-- Data for this exercise follows --

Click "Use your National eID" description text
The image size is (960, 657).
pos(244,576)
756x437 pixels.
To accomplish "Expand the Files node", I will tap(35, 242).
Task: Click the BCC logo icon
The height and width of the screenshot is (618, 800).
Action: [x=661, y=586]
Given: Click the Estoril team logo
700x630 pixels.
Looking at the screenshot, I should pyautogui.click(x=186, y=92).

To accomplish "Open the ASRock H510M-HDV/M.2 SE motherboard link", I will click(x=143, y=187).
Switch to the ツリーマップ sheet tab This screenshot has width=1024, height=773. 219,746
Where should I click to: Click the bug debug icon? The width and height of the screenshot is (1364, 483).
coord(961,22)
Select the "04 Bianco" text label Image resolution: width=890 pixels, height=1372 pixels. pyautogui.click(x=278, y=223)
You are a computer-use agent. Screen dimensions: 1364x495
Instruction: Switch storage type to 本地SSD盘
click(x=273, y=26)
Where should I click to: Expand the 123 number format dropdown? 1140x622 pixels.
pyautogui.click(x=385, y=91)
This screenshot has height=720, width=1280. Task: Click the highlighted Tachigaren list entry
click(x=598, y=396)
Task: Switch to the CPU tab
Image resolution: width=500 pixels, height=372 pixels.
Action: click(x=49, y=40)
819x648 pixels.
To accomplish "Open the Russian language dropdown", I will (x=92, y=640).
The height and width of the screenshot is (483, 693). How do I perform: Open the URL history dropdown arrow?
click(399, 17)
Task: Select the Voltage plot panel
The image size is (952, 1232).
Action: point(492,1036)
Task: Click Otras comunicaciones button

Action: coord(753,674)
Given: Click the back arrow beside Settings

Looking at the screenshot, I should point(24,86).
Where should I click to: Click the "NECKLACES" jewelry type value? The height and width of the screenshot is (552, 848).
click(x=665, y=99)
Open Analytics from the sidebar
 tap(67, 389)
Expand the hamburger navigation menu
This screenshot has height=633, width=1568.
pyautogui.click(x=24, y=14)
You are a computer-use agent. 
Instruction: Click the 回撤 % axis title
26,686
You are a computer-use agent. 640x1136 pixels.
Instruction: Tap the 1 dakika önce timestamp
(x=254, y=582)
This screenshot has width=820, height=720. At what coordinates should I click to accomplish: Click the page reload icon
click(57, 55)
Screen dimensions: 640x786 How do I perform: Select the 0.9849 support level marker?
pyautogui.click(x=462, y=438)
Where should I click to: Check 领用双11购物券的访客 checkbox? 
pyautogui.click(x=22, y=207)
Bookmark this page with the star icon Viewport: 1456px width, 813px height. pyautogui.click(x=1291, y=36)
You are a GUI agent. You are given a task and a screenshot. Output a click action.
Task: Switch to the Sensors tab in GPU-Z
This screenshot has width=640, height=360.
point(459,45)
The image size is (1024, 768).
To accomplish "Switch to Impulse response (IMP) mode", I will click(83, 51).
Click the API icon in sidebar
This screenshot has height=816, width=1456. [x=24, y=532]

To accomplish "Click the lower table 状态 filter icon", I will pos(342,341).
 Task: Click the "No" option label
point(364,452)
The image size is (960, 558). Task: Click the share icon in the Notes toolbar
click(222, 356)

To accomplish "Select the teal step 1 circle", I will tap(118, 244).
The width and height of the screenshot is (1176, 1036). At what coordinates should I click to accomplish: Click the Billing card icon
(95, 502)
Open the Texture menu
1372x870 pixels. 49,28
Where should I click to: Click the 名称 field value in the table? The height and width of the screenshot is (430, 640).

-- Data for this exercise concluded --

__Task objective__: Word for word, transcribe the data shown above.

__Result__:
Click "Use your National eID" description text
The image size is (960, 657).
pos(244,576)
756x437 pixels.
To accomplish "Expand the Files node", I will tap(35, 242).
Task: Click the BCC logo icon
The height and width of the screenshot is (618, 800).
Action: [x=661, y=586]
Given: Click the Estoril team logo
700x630 pixels.
Looking at the screenshot, I should pyautogui.click(x=186, y=92).

To accomplish "Open the ASRock H510M-HDV/M.2 SE motherboard link", I will click(x=143, y=187).
Switch to the ツリーマップ sheet tab This screenshot has width=1024, height=773. 219,746
Where should I click to: Click the bug debug icon? The width and height of the screenshot is (1364, 483).
coord(961,22)
Select the "04 Bianco" text label Image resolution: width=890 pixels, height=1372 pixels. pyautogui.click(x=278, y=223)
You are a computer-use agent. Screen dimensions: 1364x495
Instruction: Switch storage type to 本地SSD盘
click(x=273, y=26)
Where should I click to: Expand the 123 number format dropdown? 1140x622 pixels.
pyautogui.click(x=385, y=91)
This screenshot has height=720, width=1280. Task: Click the highlighted Tachigaren list entry
click(x=598, y=396)
Task: Switch to the CPU tab
Image resolution: width=500 pixels, height=372 pixels.
Action: click(x=49, y=40)
819x648 pixels.
To accomplish "Open the Russian language dropdown", I will (x=92, y=640).
The height and width of the screenshot is (483, 693). How do I perform: Open the URL history dropdown arrow?
click(399, 17)
Task: Select the Voltage plot panel
The image size is (952, 1232).
Action: point(492,1036)
Task: Click Otras comunicaciones button

Action: coord(753,674)
Given: Click the back arrow beside Settings

Looking at the screenshot, I should point(24,86).
Where should I click to: Click the "NECKLACES" jewelry type value? The height and width of the screenshot is (552, 848).
click(x=665, y=99)
Open Analytics from the sidebar
 tap(67, 389)
Expand the hamburger navigation menu
This screenshot has height=633, width=1568.
pyautogui.click(x=24, y=14)
You are a computer-use agent. 
Instruction: Click the 回撤 % axis title
26,686
You are a computer-use agent. 640x1136 pixels.
Instruction: Tap the 1 dakika önce timestamp
(x=254, y=582)
This screenshot has width=820, height=720. At what coordinates should I click to accomplish: Click the page reload icon
click(57, 55)
Screen dimensions: 640x786 How do I perform: Select the 0.9849 support level marker?
pyautogui.click(x=462, y=438)
Where should I click to: Check 领用双11购物券的访客 checkbox? 
pyautogui.click(x=22, y=207)
Bookmark this page with the star icon Viewport: 1456px width, 813px height. pyautogui.click(x=1291, y=36)
You are a GUI agent. You are given a task and a screenshot. Output a click action.
Task: Switch to the Sensors tab in GPU-Z
This screenshot has width=640, height=360.
point(459,45)
The image size is (1024, 768).
To accomplish "Switch to Impulse response (IMP) mode", I will click(83, 51).
Click the API icon in sidebar
This screenshot has height=816, width=1456. [x=24, y=532]

To accomplish "Click the lower table 状态 filter icon", I will pos(342,341).
 Task: Click the "No" option label
point(364,452)
The image size is (960, 558). Task: Click the share icon in the Notes toolbar
click(222, 356)

To accomplish "Select the teal step 1 circle", I will tap(118, 244).
The width and height of the screenshot is (1176, 1036). At what coordinates should I click to accomplish: Click the Billing card icon
(95, 502)
Open the Texture menu
1372x870 pixels. 49,28
Where should I click to: Click the 名称 field value in the table? The height and width of the screenshot is (430, 640).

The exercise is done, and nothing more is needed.